Given information →
——

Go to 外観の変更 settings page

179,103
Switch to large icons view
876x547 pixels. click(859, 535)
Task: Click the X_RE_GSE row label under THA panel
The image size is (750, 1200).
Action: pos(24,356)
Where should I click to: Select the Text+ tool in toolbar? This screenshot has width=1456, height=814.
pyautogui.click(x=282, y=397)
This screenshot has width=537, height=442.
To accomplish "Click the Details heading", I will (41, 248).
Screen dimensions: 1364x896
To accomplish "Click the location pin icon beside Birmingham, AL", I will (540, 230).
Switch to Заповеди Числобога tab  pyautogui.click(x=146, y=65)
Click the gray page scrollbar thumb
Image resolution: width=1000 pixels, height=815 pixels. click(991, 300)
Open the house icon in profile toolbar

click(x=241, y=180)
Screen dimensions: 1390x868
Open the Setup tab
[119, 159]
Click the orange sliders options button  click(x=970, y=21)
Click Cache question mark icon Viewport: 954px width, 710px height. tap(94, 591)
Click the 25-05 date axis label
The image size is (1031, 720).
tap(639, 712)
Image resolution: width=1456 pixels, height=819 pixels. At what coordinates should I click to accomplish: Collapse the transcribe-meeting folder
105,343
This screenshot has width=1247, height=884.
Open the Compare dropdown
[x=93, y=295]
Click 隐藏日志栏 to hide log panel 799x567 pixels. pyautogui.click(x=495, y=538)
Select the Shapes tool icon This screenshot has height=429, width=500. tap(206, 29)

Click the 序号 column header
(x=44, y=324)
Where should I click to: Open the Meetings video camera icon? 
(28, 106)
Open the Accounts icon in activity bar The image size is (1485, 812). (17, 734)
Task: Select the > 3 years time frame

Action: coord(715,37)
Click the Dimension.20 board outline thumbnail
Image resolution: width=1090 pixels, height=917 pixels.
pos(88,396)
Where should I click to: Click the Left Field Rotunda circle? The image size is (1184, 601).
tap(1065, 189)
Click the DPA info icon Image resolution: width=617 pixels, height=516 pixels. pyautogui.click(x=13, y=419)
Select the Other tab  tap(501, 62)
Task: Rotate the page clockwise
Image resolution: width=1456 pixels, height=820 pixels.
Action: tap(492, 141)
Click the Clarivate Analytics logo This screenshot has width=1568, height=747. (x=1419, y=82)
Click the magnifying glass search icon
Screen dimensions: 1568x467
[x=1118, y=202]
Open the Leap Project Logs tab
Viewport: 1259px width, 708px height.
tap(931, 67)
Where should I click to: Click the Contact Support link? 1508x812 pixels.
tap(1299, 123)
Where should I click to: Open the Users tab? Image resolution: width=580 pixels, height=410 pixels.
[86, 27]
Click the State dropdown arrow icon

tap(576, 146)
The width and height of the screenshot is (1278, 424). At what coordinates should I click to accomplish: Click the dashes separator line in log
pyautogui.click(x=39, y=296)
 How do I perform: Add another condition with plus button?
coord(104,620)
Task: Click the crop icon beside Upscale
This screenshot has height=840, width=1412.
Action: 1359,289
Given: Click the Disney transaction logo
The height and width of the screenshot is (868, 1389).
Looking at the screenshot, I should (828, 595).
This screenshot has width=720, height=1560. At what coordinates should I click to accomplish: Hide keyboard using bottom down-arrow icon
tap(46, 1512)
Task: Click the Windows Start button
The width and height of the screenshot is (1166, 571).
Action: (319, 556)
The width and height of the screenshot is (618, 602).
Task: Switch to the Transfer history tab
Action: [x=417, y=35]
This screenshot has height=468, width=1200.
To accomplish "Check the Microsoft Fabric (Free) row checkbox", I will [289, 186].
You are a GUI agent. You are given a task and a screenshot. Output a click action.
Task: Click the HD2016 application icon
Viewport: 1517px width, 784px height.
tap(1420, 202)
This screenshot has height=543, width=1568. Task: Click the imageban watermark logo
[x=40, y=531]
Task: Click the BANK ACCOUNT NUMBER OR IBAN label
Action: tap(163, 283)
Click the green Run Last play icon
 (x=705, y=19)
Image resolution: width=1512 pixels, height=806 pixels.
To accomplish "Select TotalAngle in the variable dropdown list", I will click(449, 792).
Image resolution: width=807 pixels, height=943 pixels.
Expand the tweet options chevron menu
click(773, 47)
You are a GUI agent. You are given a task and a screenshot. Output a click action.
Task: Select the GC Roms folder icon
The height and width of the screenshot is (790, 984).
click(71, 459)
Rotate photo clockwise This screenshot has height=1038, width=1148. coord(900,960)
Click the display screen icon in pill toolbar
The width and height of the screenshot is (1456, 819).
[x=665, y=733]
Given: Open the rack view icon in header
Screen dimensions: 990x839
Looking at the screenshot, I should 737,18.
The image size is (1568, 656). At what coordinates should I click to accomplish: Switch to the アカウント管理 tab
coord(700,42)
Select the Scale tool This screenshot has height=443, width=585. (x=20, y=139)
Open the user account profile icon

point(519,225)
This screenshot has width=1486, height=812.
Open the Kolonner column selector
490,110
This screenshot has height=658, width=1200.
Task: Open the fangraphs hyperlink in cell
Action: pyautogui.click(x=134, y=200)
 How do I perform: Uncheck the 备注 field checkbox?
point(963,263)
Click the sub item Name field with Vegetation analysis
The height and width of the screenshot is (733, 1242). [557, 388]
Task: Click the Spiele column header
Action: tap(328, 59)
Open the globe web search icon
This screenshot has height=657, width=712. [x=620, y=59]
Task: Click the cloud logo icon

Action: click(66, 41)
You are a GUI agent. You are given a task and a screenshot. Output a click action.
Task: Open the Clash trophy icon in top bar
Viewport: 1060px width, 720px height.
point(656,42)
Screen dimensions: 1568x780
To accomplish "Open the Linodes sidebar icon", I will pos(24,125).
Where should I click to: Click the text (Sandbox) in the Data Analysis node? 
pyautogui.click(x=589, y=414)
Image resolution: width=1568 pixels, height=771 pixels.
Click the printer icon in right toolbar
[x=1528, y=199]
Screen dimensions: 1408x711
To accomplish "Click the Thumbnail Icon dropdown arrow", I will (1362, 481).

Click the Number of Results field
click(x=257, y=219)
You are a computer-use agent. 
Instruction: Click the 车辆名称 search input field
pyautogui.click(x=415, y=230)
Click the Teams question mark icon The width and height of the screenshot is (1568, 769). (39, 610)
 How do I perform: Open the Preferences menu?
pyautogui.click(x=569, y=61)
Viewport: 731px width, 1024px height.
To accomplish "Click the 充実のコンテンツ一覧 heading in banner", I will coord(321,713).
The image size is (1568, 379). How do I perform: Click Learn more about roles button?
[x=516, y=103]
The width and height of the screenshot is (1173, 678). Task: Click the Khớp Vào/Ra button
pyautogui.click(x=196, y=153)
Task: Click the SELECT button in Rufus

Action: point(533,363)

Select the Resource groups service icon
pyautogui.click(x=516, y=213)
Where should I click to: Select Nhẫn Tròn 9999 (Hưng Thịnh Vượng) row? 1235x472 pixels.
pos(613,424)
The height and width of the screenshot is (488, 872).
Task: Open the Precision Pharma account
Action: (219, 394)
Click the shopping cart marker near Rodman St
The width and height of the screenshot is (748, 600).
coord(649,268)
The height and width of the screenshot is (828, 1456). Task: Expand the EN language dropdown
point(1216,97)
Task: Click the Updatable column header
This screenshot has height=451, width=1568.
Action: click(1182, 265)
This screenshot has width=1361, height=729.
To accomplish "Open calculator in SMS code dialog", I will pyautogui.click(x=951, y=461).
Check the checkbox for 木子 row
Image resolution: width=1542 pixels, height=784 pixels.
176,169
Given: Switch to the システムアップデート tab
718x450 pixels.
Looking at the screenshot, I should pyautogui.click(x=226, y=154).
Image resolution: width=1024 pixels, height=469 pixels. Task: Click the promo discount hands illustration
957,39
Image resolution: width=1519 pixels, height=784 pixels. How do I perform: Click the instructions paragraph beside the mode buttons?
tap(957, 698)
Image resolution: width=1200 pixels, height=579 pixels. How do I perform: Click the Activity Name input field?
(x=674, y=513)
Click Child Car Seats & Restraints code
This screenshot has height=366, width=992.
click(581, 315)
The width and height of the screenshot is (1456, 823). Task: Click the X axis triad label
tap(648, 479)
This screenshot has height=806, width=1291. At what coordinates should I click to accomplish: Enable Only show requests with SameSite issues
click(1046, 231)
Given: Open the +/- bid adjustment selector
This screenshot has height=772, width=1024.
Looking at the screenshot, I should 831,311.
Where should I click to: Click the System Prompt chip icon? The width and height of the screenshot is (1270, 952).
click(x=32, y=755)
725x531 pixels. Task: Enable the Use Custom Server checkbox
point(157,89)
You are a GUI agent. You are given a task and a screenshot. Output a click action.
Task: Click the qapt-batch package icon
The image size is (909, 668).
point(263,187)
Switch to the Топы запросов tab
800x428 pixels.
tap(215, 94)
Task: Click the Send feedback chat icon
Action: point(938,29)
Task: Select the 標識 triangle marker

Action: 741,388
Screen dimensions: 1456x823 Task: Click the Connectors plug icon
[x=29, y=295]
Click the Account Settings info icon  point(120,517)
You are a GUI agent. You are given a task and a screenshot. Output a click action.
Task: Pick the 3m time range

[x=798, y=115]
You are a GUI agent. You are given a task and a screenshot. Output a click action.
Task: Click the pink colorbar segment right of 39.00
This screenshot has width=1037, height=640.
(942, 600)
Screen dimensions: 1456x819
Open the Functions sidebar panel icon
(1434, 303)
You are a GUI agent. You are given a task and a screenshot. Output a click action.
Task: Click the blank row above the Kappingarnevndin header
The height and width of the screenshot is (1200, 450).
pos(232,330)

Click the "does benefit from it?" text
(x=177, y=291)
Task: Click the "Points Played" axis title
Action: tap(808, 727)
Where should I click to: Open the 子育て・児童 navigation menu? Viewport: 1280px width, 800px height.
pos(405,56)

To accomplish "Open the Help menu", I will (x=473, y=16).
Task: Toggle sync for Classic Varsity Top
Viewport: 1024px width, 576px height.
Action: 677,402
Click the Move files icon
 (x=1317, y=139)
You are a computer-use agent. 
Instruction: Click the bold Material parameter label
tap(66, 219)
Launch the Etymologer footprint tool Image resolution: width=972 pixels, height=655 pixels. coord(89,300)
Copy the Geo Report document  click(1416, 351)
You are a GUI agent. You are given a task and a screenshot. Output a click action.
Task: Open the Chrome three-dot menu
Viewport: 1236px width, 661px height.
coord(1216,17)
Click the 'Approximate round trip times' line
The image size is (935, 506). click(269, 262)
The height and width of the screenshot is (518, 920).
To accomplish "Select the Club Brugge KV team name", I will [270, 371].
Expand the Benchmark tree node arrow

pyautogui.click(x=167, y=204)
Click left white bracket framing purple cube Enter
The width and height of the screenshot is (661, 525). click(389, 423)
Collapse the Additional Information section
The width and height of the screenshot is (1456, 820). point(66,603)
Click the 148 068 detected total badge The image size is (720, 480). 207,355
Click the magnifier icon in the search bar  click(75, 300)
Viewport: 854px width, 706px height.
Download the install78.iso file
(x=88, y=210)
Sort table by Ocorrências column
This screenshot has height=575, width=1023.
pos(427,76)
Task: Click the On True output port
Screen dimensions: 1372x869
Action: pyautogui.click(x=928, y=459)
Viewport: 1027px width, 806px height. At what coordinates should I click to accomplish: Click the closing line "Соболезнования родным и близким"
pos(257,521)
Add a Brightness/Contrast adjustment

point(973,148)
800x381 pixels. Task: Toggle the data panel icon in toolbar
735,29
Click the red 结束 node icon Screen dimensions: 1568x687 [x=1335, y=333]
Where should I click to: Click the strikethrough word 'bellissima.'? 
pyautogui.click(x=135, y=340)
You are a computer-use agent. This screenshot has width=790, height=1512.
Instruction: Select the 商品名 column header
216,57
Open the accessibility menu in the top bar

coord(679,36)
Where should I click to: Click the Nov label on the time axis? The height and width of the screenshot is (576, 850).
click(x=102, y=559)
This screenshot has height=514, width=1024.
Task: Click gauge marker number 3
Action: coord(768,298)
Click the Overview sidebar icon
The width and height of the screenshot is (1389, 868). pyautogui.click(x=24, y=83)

——

The problem →
Please reproduce, word for word, the entries from the line containing "725x531 pixels. Task: Enable" through the line containing "Click the Account", including both of those lines.

The completed task →
725x531 pixels. Task: Enable the Use Custom Server checkbox
point(157,89)
You are a GUI agent. You are given a task and a screenshot. Output a click action.
Task: Click the qapt-batch package icon
The image size is (909, 668).
point(263,187)
Switch to the Топы запросов tab
800x428 pixels.
tap(215, 94)
Task: Click the Send feedback chat icon
Action: point(938,29)
Task: Select the 標識 triangle marker

Action: 741,388
Screen dimensions: 1456x823 Task: Click the Connectors plug icon
[x=29, y=295]
Click the Account Settings info icon  point(120,517)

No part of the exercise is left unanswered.